(Entries for locating text and elements)
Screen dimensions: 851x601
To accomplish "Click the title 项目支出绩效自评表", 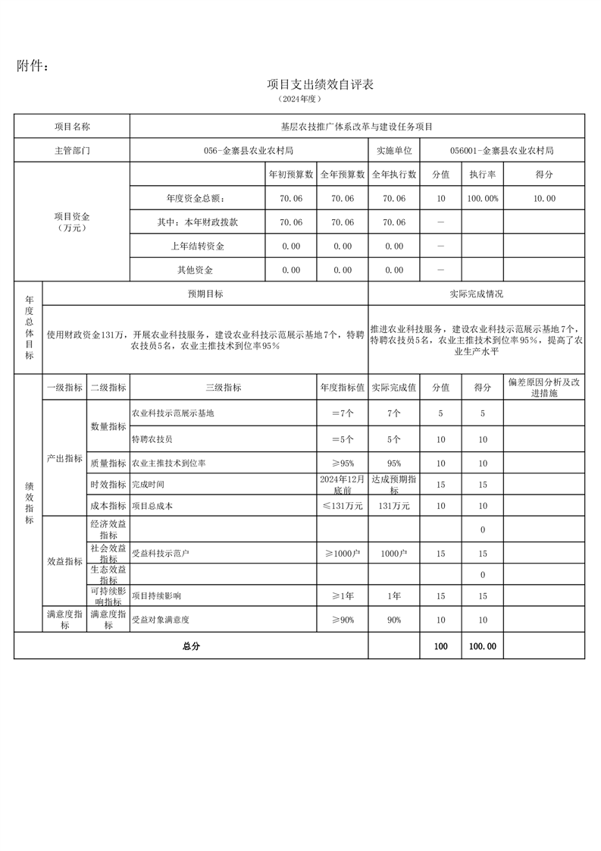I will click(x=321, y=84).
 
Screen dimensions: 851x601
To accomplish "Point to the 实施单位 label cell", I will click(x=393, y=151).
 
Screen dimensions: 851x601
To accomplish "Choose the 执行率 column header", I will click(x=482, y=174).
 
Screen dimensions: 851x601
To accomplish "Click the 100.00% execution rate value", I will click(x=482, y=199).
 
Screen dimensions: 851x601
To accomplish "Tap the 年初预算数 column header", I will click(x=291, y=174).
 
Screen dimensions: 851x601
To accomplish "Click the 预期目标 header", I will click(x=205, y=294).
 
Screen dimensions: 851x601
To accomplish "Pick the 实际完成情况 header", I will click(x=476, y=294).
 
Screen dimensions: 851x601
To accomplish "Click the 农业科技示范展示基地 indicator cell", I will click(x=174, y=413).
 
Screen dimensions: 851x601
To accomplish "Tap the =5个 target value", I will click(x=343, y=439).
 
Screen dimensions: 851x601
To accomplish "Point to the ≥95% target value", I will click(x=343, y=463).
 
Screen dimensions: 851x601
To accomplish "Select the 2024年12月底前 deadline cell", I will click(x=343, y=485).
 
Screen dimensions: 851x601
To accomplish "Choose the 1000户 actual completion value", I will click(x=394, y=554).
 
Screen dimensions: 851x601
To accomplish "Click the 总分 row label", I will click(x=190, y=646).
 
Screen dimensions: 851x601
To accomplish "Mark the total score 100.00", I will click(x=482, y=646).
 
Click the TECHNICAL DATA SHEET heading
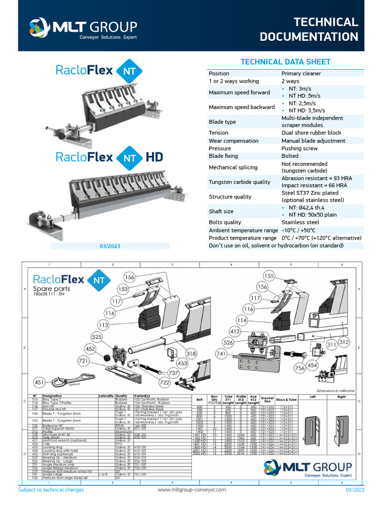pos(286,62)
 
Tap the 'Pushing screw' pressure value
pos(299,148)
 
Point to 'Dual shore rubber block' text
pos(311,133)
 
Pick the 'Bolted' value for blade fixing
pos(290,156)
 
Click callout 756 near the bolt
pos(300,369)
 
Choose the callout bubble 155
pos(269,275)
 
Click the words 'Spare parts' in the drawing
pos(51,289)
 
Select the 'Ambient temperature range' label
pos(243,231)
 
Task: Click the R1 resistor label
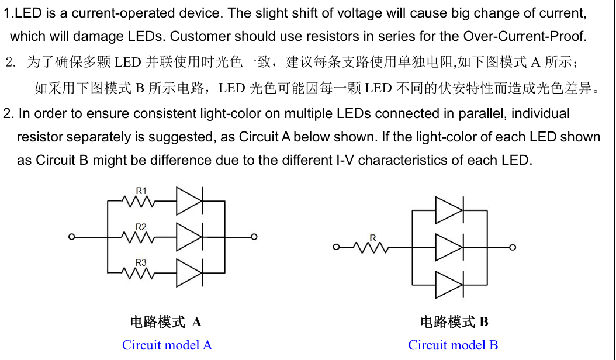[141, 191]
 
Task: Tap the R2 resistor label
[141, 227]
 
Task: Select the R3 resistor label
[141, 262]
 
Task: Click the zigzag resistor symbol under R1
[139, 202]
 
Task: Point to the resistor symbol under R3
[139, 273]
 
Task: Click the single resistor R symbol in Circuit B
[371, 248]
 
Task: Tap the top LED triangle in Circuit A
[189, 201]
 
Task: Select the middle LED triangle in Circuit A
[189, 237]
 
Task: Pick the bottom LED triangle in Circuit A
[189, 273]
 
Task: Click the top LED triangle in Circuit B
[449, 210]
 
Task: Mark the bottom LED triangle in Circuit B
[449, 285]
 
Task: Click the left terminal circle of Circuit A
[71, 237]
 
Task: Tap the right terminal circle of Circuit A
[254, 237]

### TASK BRIEF
List each line of the data above that contains the word "symbol".

### RESPONSE TO THE EXERCISE
Task: Click the zigzag resistor symbol under R1
Task: Point to the resistor symbol under R3
Task: Click the single resistor R symbol in Circuit B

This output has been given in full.